Aliás, maturidade na história, é algo que Dante nos oferece. São levantadas questões sobre o certo e o errado, o bom e o mau, as luzes e as trevas. Louro brinca bem com esses conceitos.
Mas se, até aqui, tenho vindo a falar apenas sobre a história de Dante, é impossível falar desta obra sem mencionar a sua enorme força visual. Luís Louro é um daqueles autores que tem vindo a aprimorar os seus dotes de desenhador. Se olharmos para os seus primeiros álbuns – e acho que talvez até o autor ou o fã mais acérrimo possam concordar comigo – este Luís Louro de tempos mais recentes, parece dar uma goleada, em termos de beleza e rigor de desenho, aos seus trabalhos dos anos 80 e 90. E, portanto, se há aqueles autores que alcançaram um nível técnico em que se sentem confiantes e, por esse motivo, optam por se manter fiéis a esse registo, não tentando melhorar ou modificar nada, Luís Louro não é, de todo, um desses casos. Tem evoluído muito, de álbum para álbum. Isso sentiu-se nas suas últimas obras como Watchers, Sentinel ou nos últimos dois Corvos, particularmente.
Não obstante, e sendo verdade que o trabalho do autor já se tinha tornado muito bom em álbuns recentes, este Dante está num outro patamar. Pois aqui Luís Louro parece apresentar-se em pleno uso e controlo das suas capacidades de ilustrador. O estilo mantém-se familiar (percebemos que é um Luís Louro se olharmos aleatoriamente para uma qualquer vinheta) mas, a verdade é que a qualidade e segurança do seu traço também está para lá de fantástica. Dante é um livro que, em termos de ilustração, é muito rico porque nos dá muitas coisas diferentes: florestas luxuriantes e densas, personagens humanas e criaturas fantásticas, maquinaria e veículos de um universo de ficção científica, aviões de combate da Segunda Guerra Mundial ou até paisagens campestres francesas. A maneira minuciosa, com tanta atenção ao detalhe, com que Luís Louro ilustra as verdejantes florestas ou as máquinas de guerra dos nazis, é verdadeiramente impressionante. E um passo em frente em relação àquilo que o autor já havia feito em trabalhos anteriores. Além de que, depois, também temos vários elementos de ação que estão ilustrados com a mestria e eficiência do autor. E como se não bastasse, há um flashback na história em que Luís Louro optou por desenhar com um novo e diferenciado estilo de ilustração. Isto, meus caros, é devoção ao trabalho. É aumentar a própria fasquia de trabalho. E funcionou muito bem, ainda por cima!
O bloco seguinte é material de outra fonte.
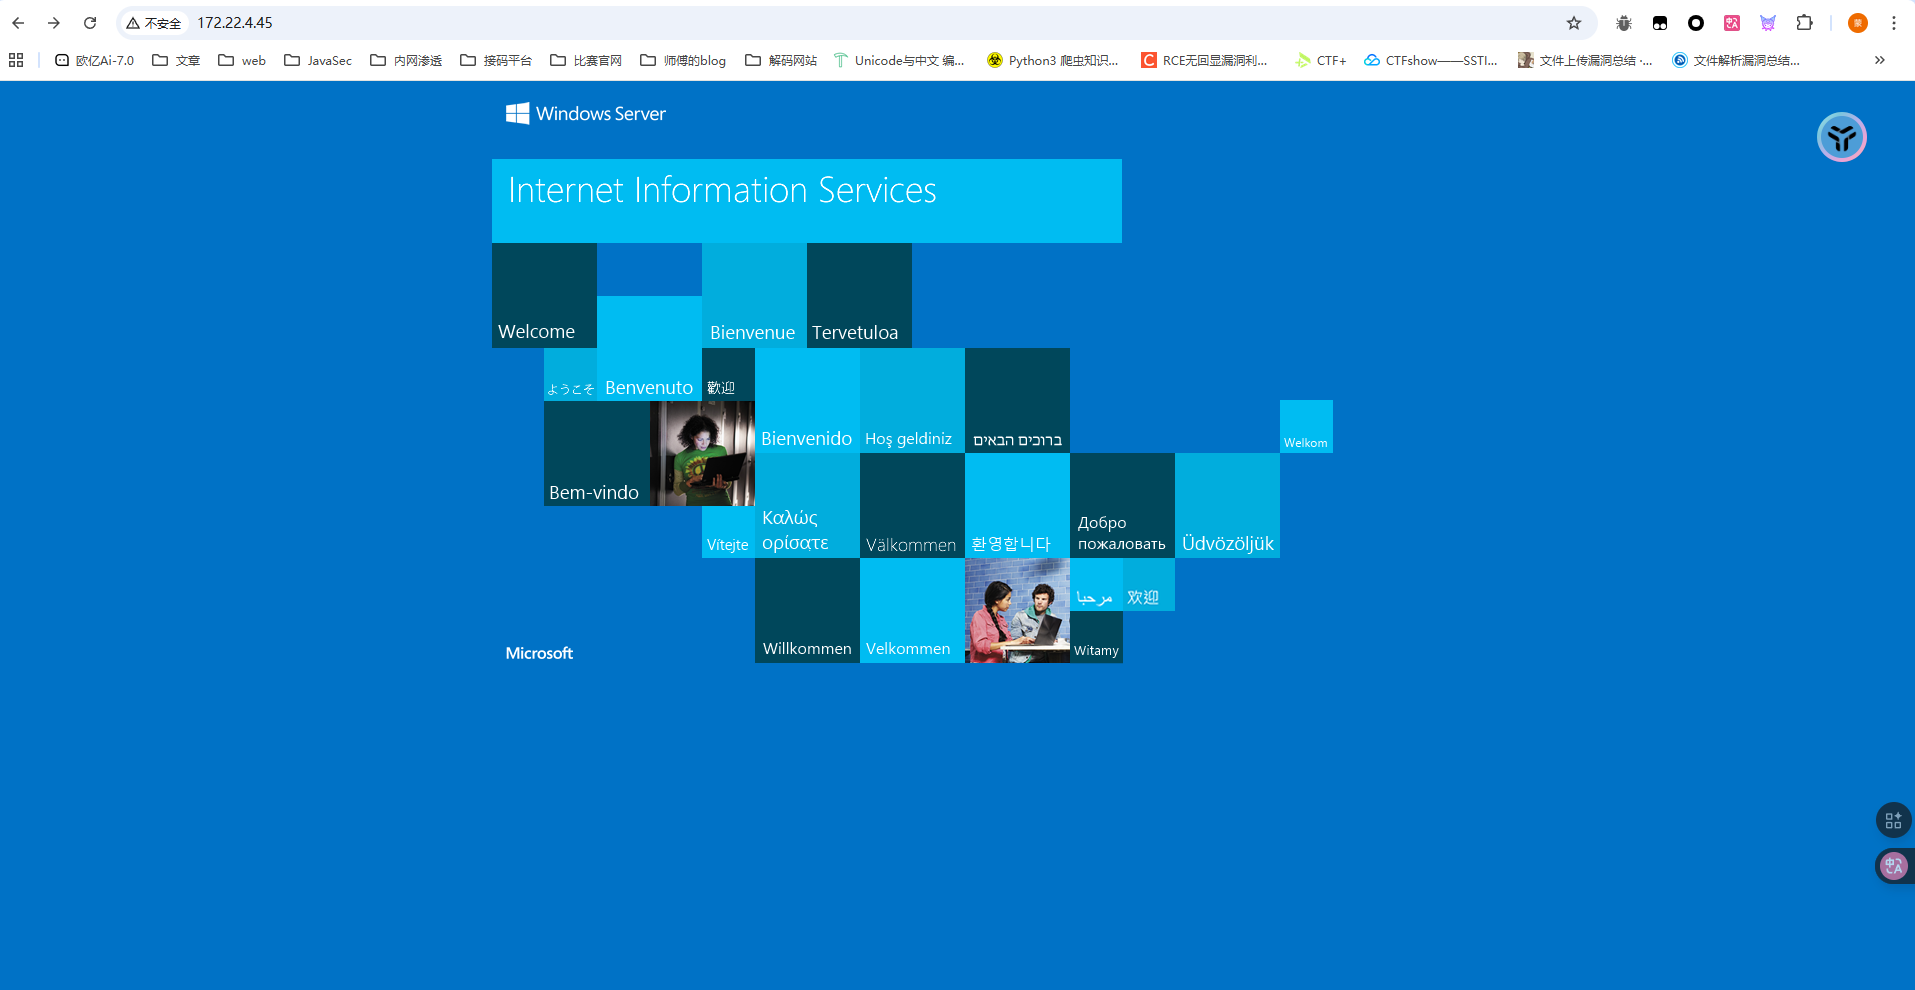Open the apps grid in bookmarks bar

(16, 60)
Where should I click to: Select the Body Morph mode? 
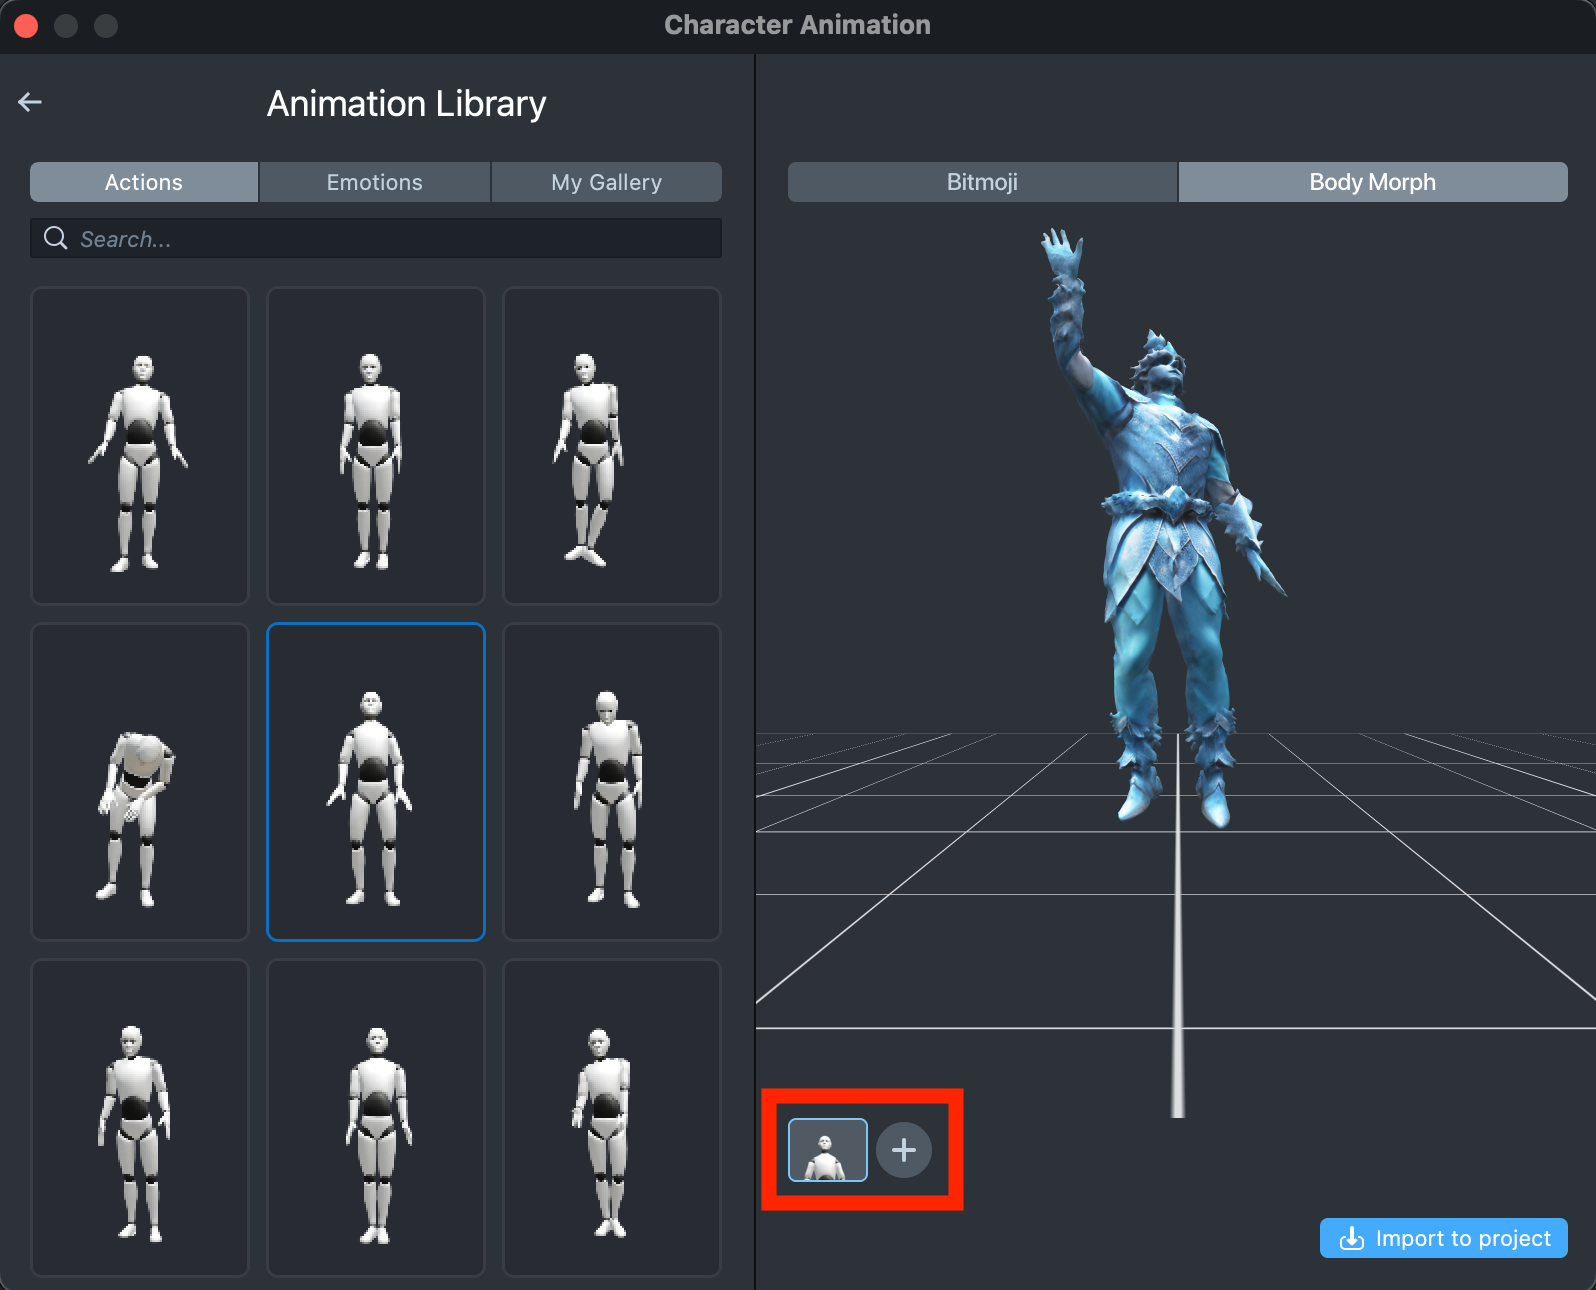coord(1372,182)
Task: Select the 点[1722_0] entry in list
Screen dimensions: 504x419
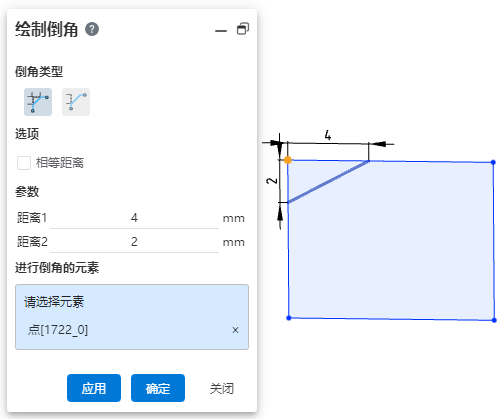Action: pos(58,330)
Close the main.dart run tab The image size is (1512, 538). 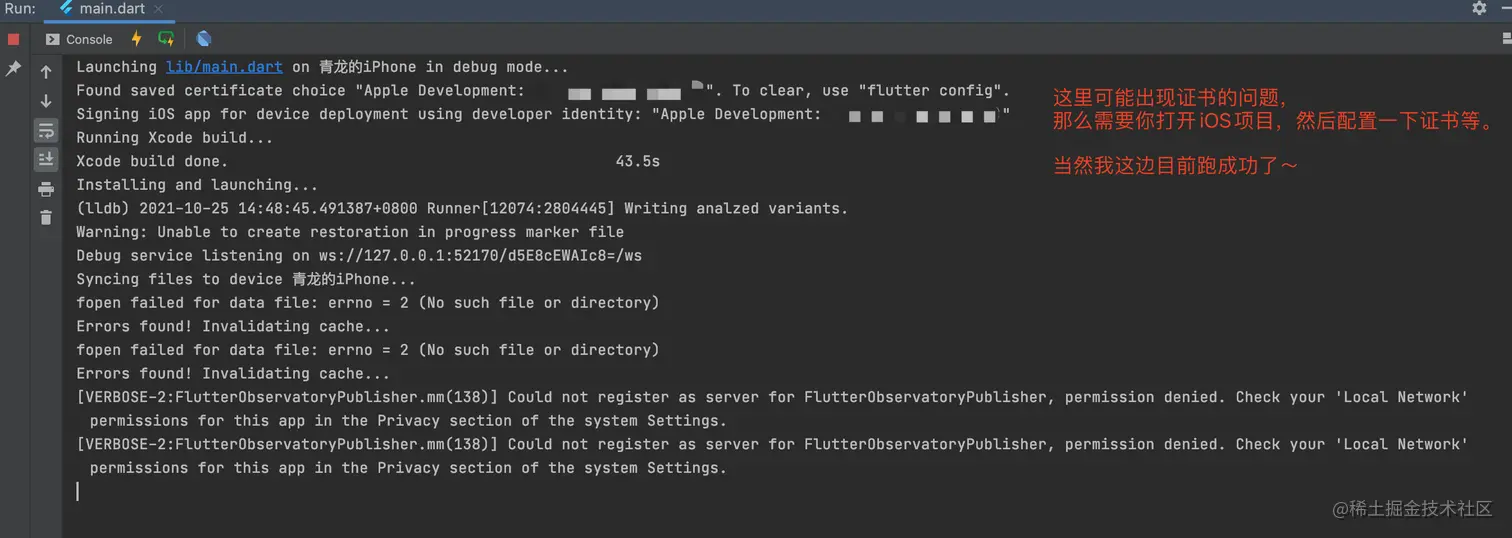pyautogui.click(x=160, y=9)
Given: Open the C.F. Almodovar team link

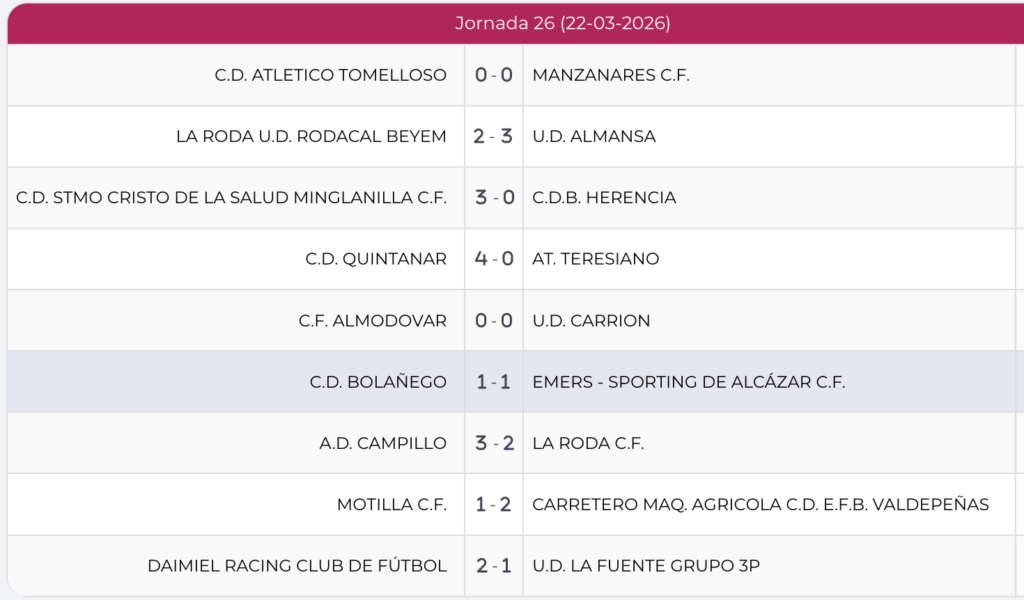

Mas se tenho estado a falar do excelente trabalho de Louro nas ilustrações, o que posso dizer em relação ao seu fantástico e ímpar trabalho de colorista? Vou dizer uma coisa que me parece óbvia e digo-o sem qualquer desprimor em relação a todos os autores portugueses que, quem me conhece, sabe que respeito e admiro: Luís Louro é, atualmente, o melhor colorista da banda desenhada nacional. Em termos de argumento ou mesmo de desenho, penso que a questão será (sempre) mais subjetiva. Mas a maneira como o autor utiliza a sua luxuriante paleta de cores vivas ou a forma como brinca com a luz e sombra, é objetivamente sublime e deixa-me de boca aberta. Um autêntico banquete visual. Utilizando um método totalmente digital, estou em crer que o enorme know how que o autor tem enquanto fotógrafo profissional, lhe permitiu alcançar um belo talento na manipulação de luz e imagem. Verdadeiramente incrível. Repito: quanto a mim, Luís Louro, é o maior talento nacional enquanto colorista.
Quer-me parecer – e isto talvez seja a coisa menos positiva que posso dizer de uma obra tão bem conseguida – que, lá mais para o meio do livro, o autor divaga um pouco sobre os tais conceitos do bem e do errado, da luz e do negro, culminando depois numa resolução da trama algo expetável. Não que isto seja um grande problema e talvez até tenha sido utilizado, também, em homenagem a algumas obras. Outra coisa que, a meu ver, poderia ter funcionado melhor era o tipo de letra nas falas dos goblins. Percebo que seja outra “língua” ou uma maneira de falar mais áspera e monstruosa, mas acho que poderia ter sido feita de uma outra forma que tivesse melhor leitura.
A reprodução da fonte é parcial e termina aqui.